A fourth lawsuit has been filed against Symphony of Joliet over the coronavirus-related death of a resident, court records show.
Andrelenna Grant, the granddaughter of 85-year-old Jesse Mosley, filed a wrongful death lawsuit against the nursing home on Wednesday. Grant's lawsuit alleged Mosley, a resident of Symphony of Joliet at 306 N. Larkin Ave., died as a result of the nursing home’s “gross negligence.”
“Jesse’s early and wrongful death was a byproduct of years of the nursing home’s mismanagement, misallocation of resources and staffing, and repeated violations and cited deficiencies of infection control and prevention requirements,” Grant’s lawsuit said.
Mosley died on April 10 with COVID-19, pneumonia and acute respiratory failure listed as the causes of death, the lawsuit said.
Mosley was a resident of Symphony of Joliet from May 1, 2017, through April 6, the lawsuit said.
Mosley was at “high risk of suffering serious medical complications” from contracting COVID-19 and from dying of the disease, the lawsuit said.
Grant is being represented by attorneys with Levin & Perconti, the same law firm that filed three other lawsuits against Symphony of Joliet over the deaths of Frances Harriet Carr, David Mitchell and Diane Brooks.
Symphony spokeswoman Natalie Bauer Luce has called the lawsuits against Symphony of Joliet “baseless.”

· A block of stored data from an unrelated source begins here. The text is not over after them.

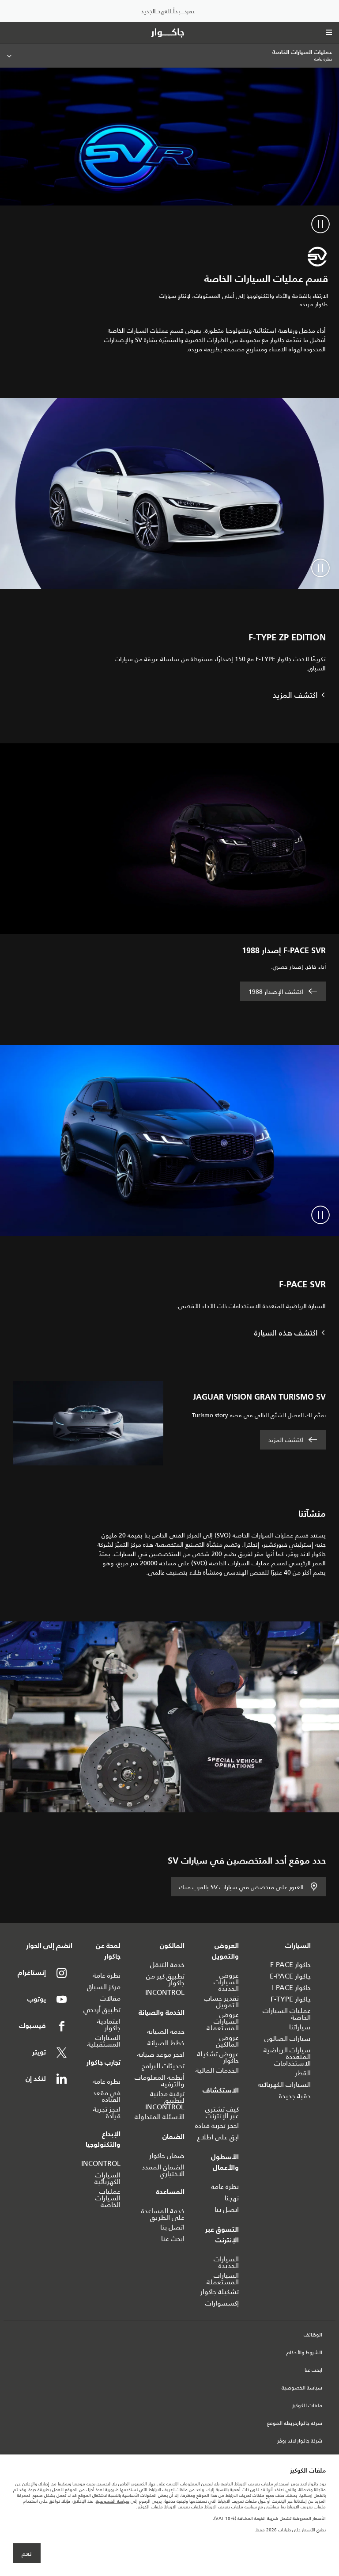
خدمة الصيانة (166, 2031)
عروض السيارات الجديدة (226, 1982)
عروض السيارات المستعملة (223, 2021)
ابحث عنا (173, 2238)
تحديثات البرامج (163, 2065)
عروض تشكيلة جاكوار (218, 2057)
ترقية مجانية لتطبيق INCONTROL (165, 2100)
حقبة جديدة (295, 2096)
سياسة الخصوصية (302, 2388)
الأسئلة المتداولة (160, 2116)
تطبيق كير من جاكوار (165, 1979)
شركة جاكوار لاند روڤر (299, 2441)
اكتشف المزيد (286, 1440)
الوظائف (313, 2335)
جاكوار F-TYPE (291, 1999)
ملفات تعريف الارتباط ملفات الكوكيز (170, 2507)
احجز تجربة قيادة (217, 2125)
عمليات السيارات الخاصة (287, 2013)
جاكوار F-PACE (290, 1964)
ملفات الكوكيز (307, 2405)
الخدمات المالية (217, 2070)
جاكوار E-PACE (290, 1976)
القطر (303, 2073)
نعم (27, 2553)
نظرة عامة (225, 2186)
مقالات (110, 1998)
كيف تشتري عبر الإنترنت (222, 2112)
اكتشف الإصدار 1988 (276, 992)
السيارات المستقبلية (104, 2040)
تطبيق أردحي (102, 2009)
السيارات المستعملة (223, 2278)
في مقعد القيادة (107, 2096)
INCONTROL (165, 1992)
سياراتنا (300, 2027)
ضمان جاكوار (167, 2155)
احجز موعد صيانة (161, 2054)
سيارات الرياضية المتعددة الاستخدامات (287, 2056)
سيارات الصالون (287, 2038)
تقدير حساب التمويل (221, 2001)
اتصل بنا (227, 2209)
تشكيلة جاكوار (219, 2291)
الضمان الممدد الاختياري (163, 2170)
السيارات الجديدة (226, 2262)
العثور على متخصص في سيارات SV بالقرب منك (241, 1887)
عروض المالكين (227, 2040)
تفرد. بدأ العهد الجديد (168, 11)
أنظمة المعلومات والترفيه (160, 2080)
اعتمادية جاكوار (109, 2024)
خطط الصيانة (166, 2042)
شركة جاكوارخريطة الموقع (294, 2423)
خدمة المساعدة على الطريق (163, 2214)
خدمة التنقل (167, 1964)
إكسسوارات (222, 2303)
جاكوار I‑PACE (291, 1987)
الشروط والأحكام (304, 2352)
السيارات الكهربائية (284, 2084)
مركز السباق (104, 1986)
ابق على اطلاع (218, 2137)
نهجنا (232, 2198)
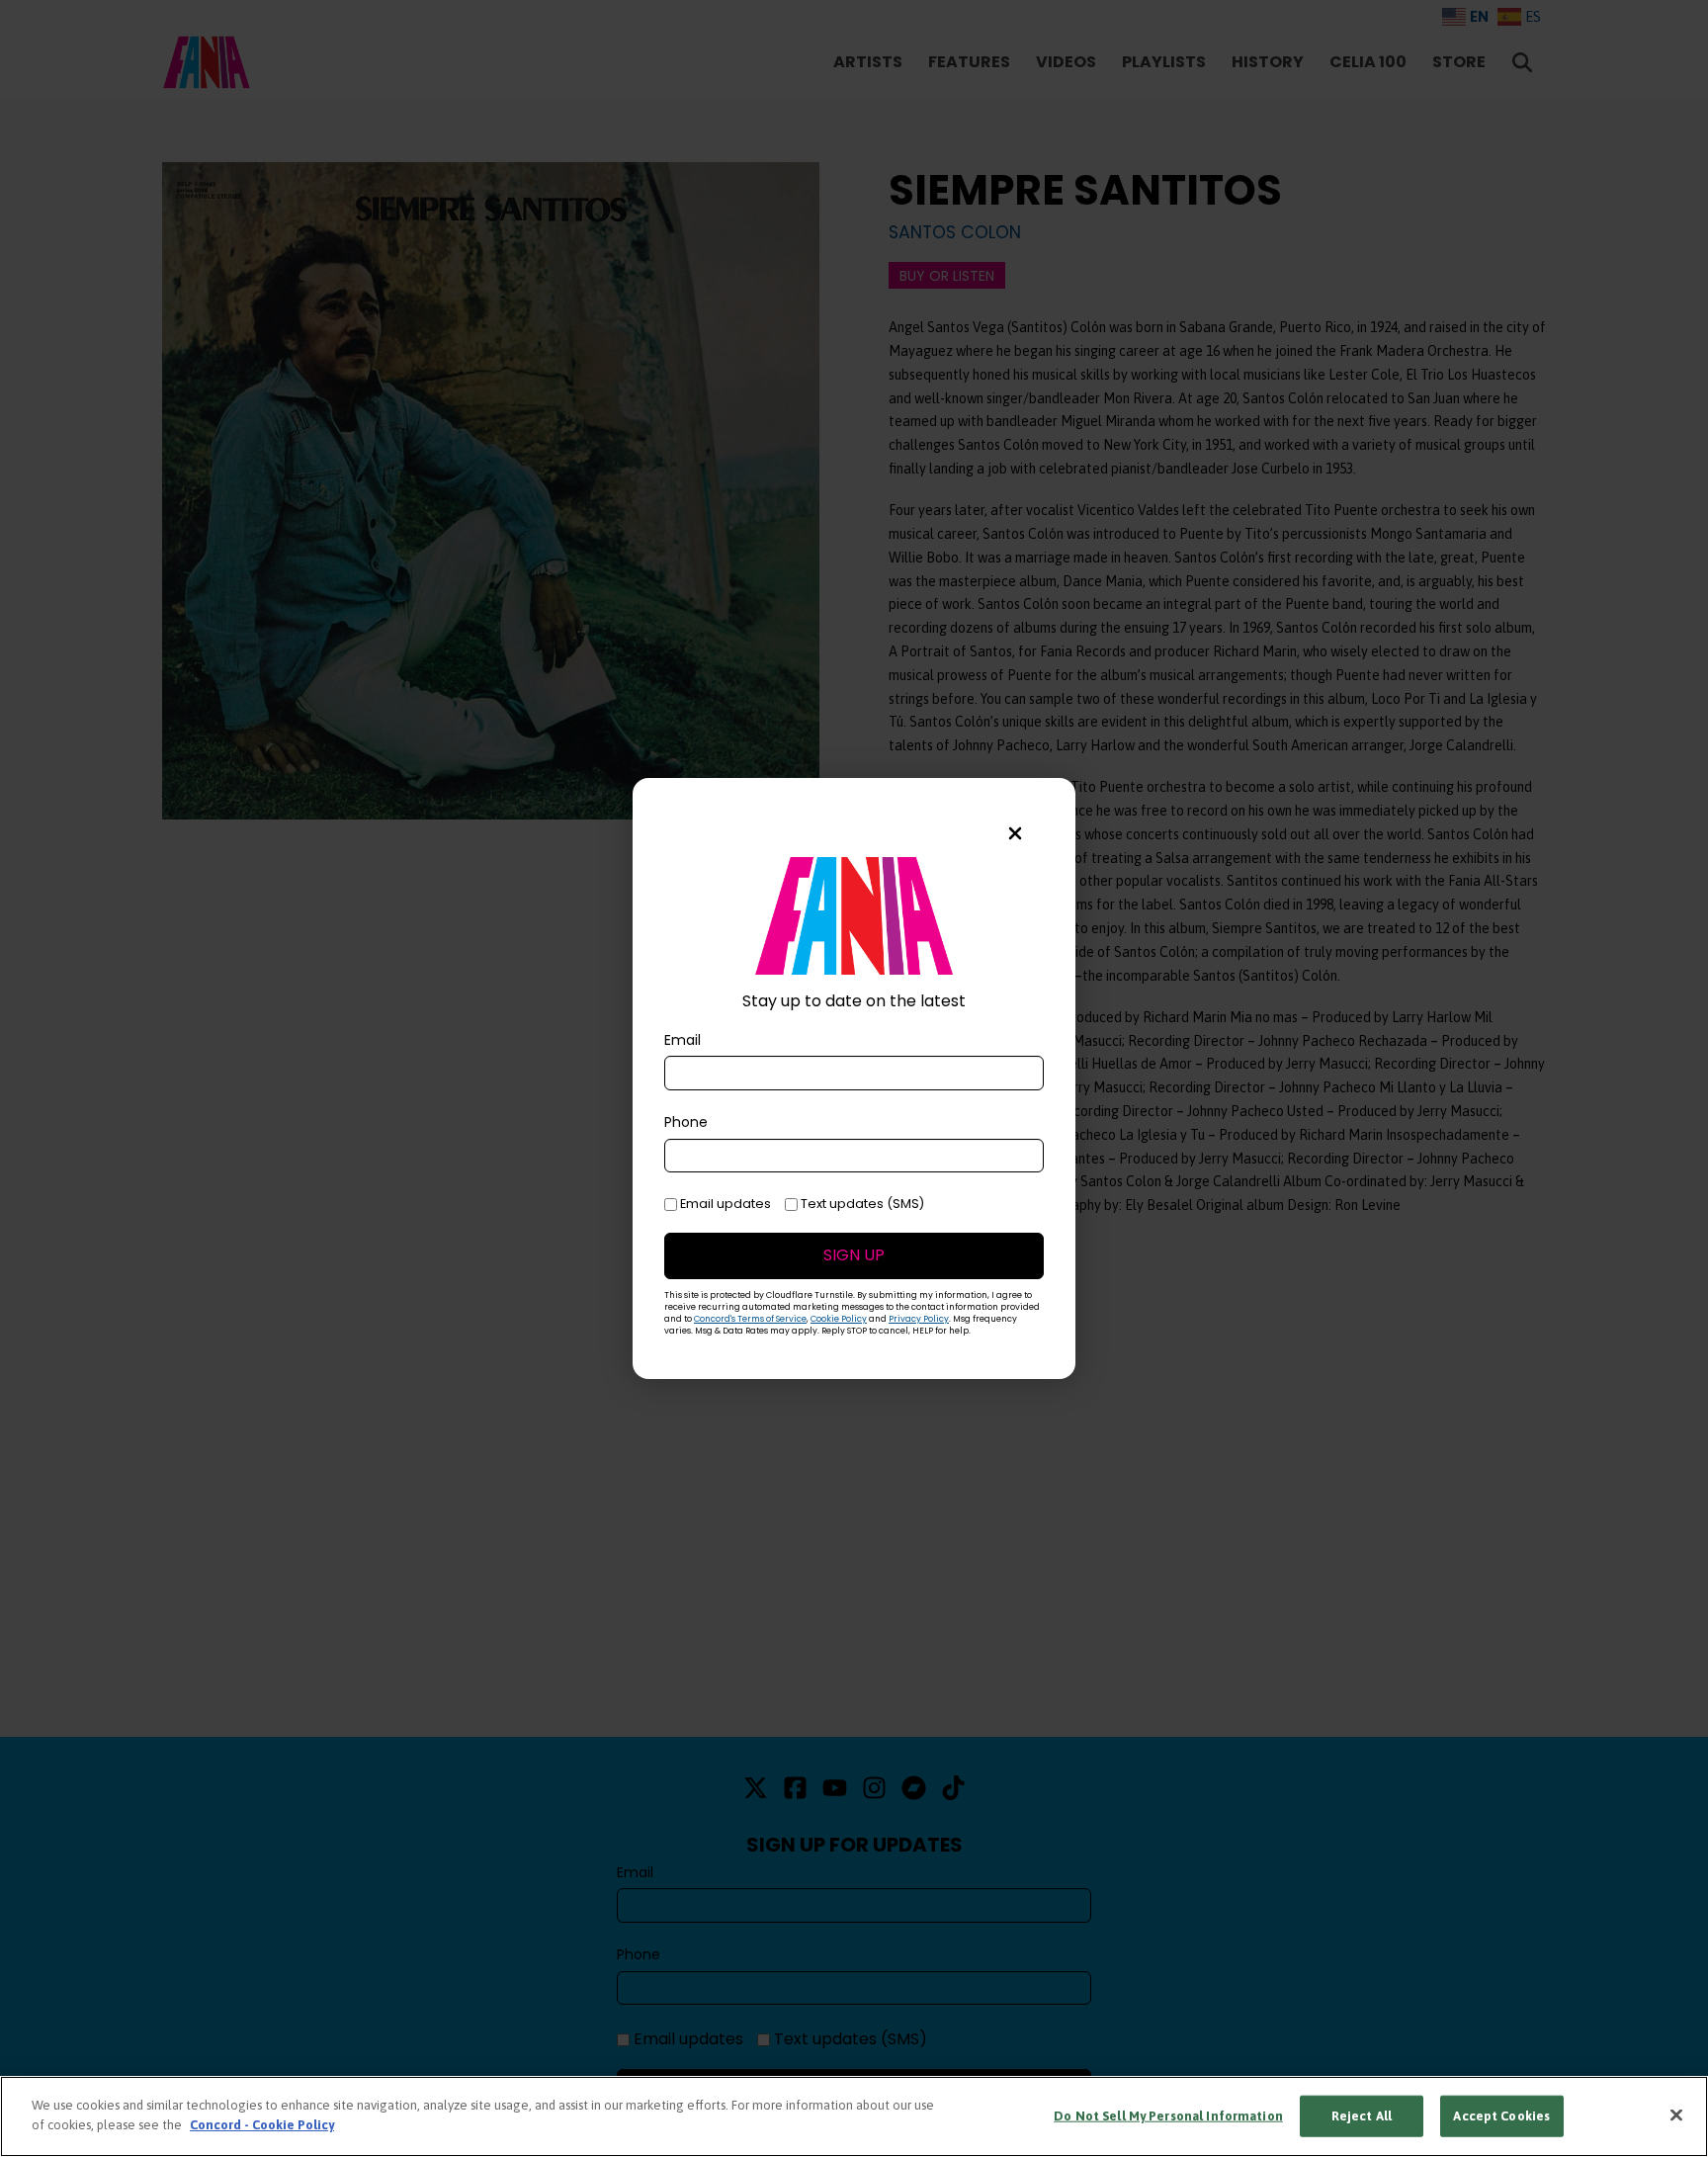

"These suits send a dangerous message to patients, families and health care workers still fighting COVID-19 on the frontlines," Luce said. "They are the reason why Gov. Pritzker issued an executive order of immunity to protect health care workers from this kind of predatory action."
Luce said the lawsuits "blatantly ignore the lengths Symphony went to counteract the spread of COVID-19," such as retaining an infectious disease control expert and a gerontologist to lead a task force "that put in place infection prevention protocols that exceeded the CDC recommendations and that were well ahead of the government's delayed and conflicting guidance over the early months of the pandemic."